Given both their arrogance and ignorance, it goes without saying that the content industries are unlikely to avoid similar catastrophes in the future, let alone find a way to work collaboratively with a political force they don’t know—or believe–exists.
This is the message that many people are trying to get out there, and which keeps getting dismissed. Perhaps an even stronger point was made by the many, many people "in Hollywood" who came out against the bill as well. Take a look at what the Future of Music Coalition had to say on the matter, highlighting that anyone who thinks this is "Hollywood vs. Silicon Valley" is missing the point in a big bad way.
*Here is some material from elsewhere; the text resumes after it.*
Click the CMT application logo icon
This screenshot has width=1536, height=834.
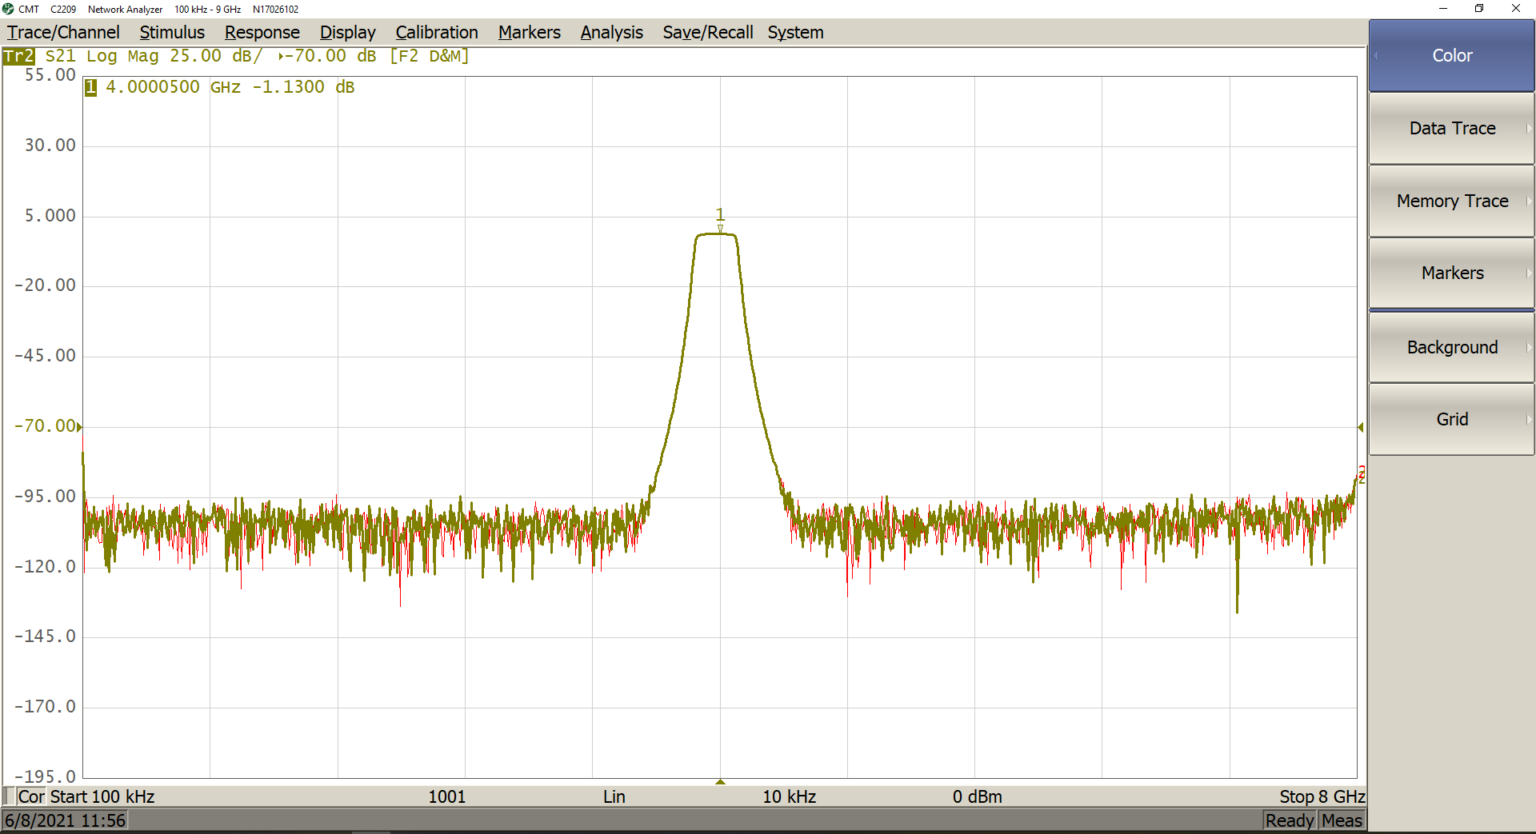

Unfortunately, some folks seem to be missing that point entirely, and are clinging to the idea that the SOPA/PIPA kerfluffle was simply Big Content vs. Silicon Valley.
We beg to differ.
Among the millions of people who voiced concerns about the scope and application of these bills were many copyright owners. We’re talking tens of thousands of arts and culture reps and even individual artists like MGMT, Trent Reznor, Amanda Palmer, Jason Mraz, Zoe Keating and more. What does this tell us? That a lot of folks with skin in the game are uncomfortable with Washington trade groups like the MPAA and RIAA claiming to represent their interests.
This isn't about "Hollywood vs. Silicon Valley." This is about "the internet" vs. the old way that things were done (artificial scarcity, backrooms and gatekeepers). Misunderstanding that key point will lead to the same mistakes again and again. Understanding this presents a clear path forward.